Papa John's is still struggling to bring customers back
Posted November 6, 2018 4:49 p.m. EST
(CNN) — Papa John's efforts to distance itself from its controversial founder aren't bringing back customers.
The beleaguered pizza company said on Tuesday that same-store sales in North America fell by 9.8% in the three months ending in September. Total revenue dropped 15.7% from a year earlier to about $364 million.
Founder John Schnatter resigned his role as chairman in July after news broke that he had used the N-word on a conference call.
"The negative publicity surrounding the company's brand that began in July 2018 has continued to impact the North America system-wide sales," Papa John's (PZZA) noted in its earnings release on Tuesday.
Schnatter stepped down as CEO months earlier after he caused a controversy by blaming the NFL for poor pizza sales.
Papa John's has tried to make over its image with a new ad campaign and took several steps to distance itself from the controversies.
The company is conducting an internal audit on diversity and inclusion practices, launching a program to support minority-owned franchises and starting a foundation focused on local communities.

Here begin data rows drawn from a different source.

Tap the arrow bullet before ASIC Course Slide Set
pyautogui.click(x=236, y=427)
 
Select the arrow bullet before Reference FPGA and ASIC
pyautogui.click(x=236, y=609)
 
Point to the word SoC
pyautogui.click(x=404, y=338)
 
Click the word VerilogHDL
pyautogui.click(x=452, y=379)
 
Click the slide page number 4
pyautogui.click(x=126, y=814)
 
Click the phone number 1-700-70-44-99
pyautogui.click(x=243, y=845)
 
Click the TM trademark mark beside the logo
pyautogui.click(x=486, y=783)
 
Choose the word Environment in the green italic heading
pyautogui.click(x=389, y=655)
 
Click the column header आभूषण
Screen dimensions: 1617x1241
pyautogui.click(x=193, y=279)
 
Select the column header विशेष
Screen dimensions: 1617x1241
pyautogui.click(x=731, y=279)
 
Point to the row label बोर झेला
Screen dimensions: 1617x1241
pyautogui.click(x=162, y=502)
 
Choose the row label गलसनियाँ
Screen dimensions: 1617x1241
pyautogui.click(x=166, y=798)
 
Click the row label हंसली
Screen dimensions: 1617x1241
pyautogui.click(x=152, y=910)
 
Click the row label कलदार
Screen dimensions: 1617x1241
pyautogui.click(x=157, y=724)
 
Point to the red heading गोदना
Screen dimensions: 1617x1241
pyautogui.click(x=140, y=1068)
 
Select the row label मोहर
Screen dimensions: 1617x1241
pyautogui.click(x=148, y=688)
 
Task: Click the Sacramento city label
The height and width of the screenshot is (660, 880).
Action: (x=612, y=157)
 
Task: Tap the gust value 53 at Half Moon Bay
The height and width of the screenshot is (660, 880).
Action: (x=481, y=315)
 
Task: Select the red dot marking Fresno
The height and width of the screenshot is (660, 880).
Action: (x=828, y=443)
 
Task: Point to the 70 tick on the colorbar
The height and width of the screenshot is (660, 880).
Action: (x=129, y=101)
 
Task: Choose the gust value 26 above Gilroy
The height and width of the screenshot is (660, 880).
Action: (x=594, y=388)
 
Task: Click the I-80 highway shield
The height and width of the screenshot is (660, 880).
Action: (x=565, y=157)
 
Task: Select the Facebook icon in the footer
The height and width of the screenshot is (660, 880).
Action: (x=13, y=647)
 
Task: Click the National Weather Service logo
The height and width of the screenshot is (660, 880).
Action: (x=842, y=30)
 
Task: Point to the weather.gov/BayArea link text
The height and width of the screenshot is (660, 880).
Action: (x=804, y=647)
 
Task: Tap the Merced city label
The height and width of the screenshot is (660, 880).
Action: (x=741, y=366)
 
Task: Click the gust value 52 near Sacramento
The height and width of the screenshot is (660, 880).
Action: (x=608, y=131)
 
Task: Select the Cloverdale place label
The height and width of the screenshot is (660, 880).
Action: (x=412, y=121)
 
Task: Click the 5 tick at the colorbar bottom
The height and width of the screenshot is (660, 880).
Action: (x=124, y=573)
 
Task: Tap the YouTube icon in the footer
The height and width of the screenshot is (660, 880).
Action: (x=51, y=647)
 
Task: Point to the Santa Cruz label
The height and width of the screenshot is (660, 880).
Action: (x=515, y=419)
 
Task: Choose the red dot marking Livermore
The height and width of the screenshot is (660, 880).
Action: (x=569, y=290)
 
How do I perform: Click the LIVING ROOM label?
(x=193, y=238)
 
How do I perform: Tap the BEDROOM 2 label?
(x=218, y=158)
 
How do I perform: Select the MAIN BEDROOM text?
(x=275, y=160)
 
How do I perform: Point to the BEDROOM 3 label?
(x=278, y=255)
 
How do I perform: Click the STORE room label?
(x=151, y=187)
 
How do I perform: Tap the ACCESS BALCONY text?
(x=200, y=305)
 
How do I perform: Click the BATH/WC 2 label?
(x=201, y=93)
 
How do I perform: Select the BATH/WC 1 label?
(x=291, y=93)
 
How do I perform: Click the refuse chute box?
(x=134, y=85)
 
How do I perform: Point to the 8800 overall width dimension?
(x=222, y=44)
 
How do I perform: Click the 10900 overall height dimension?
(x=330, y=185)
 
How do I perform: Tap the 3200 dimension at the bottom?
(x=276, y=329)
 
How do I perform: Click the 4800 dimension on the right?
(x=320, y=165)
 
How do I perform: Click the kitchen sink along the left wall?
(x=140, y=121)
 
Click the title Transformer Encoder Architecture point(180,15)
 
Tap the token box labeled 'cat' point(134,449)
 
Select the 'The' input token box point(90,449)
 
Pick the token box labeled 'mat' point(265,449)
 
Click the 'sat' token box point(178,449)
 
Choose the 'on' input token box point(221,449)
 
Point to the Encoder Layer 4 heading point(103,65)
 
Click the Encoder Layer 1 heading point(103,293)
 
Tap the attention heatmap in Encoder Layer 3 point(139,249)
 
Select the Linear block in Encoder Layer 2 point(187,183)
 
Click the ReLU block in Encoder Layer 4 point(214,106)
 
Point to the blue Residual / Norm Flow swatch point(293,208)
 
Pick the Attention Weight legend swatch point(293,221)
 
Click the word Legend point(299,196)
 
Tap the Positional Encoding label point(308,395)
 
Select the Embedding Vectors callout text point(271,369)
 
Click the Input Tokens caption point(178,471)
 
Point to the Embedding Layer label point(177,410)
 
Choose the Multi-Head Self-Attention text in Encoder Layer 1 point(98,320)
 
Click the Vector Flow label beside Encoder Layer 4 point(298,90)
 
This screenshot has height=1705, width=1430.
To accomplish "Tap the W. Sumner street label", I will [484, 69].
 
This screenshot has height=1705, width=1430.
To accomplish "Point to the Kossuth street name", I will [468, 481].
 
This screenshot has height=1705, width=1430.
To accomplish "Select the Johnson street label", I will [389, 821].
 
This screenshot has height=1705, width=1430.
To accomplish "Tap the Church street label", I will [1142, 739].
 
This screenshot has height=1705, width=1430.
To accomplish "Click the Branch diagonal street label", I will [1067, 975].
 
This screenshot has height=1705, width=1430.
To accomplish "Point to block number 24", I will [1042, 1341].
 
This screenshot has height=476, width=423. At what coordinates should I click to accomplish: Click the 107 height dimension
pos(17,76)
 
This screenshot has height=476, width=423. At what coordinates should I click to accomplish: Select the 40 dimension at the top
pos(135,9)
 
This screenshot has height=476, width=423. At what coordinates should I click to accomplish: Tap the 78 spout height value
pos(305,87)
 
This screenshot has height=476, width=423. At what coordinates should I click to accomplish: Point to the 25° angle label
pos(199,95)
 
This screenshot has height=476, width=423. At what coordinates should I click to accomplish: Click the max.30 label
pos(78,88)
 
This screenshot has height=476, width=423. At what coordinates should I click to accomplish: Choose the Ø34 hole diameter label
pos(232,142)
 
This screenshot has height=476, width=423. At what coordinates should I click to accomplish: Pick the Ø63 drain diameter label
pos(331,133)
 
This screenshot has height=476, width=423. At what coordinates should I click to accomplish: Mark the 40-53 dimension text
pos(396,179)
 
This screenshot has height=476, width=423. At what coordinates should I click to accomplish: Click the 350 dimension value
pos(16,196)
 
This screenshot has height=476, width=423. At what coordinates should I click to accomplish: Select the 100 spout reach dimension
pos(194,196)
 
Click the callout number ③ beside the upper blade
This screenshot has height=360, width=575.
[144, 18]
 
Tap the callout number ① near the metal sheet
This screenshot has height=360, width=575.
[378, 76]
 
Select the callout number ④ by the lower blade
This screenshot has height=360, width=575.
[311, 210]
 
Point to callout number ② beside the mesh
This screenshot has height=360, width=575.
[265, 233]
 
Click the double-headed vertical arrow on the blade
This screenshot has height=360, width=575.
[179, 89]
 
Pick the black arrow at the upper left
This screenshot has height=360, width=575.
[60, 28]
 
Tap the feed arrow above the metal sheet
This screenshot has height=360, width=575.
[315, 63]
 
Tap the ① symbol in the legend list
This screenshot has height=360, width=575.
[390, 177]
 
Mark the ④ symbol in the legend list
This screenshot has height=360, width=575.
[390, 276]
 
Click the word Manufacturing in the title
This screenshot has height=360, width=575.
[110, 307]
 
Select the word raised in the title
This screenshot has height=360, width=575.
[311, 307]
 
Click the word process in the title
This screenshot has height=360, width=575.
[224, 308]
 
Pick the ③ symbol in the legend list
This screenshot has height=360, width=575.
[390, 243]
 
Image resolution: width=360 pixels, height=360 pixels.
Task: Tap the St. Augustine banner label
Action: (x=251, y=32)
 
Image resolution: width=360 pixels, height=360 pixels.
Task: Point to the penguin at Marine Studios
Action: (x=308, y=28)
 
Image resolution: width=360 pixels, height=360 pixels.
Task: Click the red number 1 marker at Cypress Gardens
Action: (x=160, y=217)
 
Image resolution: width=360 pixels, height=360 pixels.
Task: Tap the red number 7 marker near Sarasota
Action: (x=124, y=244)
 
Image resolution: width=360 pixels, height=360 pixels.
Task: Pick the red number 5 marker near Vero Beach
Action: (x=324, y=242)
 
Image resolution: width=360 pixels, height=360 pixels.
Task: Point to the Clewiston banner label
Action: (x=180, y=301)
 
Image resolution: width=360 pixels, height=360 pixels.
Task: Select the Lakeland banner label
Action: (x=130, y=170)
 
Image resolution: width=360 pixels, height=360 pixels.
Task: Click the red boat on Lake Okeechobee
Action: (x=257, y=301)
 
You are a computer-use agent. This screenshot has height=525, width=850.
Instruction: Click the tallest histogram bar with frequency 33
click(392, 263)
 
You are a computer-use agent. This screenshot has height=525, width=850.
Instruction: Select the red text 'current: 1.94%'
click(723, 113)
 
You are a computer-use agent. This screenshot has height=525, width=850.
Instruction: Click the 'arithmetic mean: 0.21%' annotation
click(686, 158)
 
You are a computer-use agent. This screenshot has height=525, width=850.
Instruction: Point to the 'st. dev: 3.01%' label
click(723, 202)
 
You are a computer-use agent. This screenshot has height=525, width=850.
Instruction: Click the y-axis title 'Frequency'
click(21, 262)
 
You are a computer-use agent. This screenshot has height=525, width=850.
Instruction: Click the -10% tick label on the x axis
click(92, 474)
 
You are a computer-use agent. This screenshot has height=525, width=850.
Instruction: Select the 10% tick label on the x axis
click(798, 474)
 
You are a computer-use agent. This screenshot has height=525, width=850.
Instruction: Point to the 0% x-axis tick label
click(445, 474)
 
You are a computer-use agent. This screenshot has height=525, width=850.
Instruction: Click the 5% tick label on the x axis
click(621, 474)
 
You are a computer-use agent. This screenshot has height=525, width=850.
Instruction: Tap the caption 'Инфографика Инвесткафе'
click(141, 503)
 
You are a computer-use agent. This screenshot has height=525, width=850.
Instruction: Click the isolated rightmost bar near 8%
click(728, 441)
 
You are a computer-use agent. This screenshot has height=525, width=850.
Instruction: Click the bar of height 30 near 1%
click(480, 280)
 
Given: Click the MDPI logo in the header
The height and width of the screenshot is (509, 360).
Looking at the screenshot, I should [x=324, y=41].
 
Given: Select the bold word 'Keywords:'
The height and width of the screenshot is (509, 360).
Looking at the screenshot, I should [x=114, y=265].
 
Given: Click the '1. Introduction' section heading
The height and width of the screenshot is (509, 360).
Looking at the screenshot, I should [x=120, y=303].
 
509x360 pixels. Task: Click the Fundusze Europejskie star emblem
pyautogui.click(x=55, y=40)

In August, it promised to help out struggling restaurant owners by cutting some royalties, food prices and online fees for the remainder of the year. The company also vowed to roll out mandatory bias training for its workers.
CEO Steve Ritchie said on Tuesday the results were actually better than expected.
"During the quarter, we took important actions resulting in improved consumer sentiment and North America comp sales that were slightly ahead of expectations," he said. "While the operating environment remains challenging, these early indicators combined with our strong cash flow give us confidence in the consumer initiatives underway across the company."
While it tries to revamp its image, Papa John's has been fending off fierce attacks from Schnatter.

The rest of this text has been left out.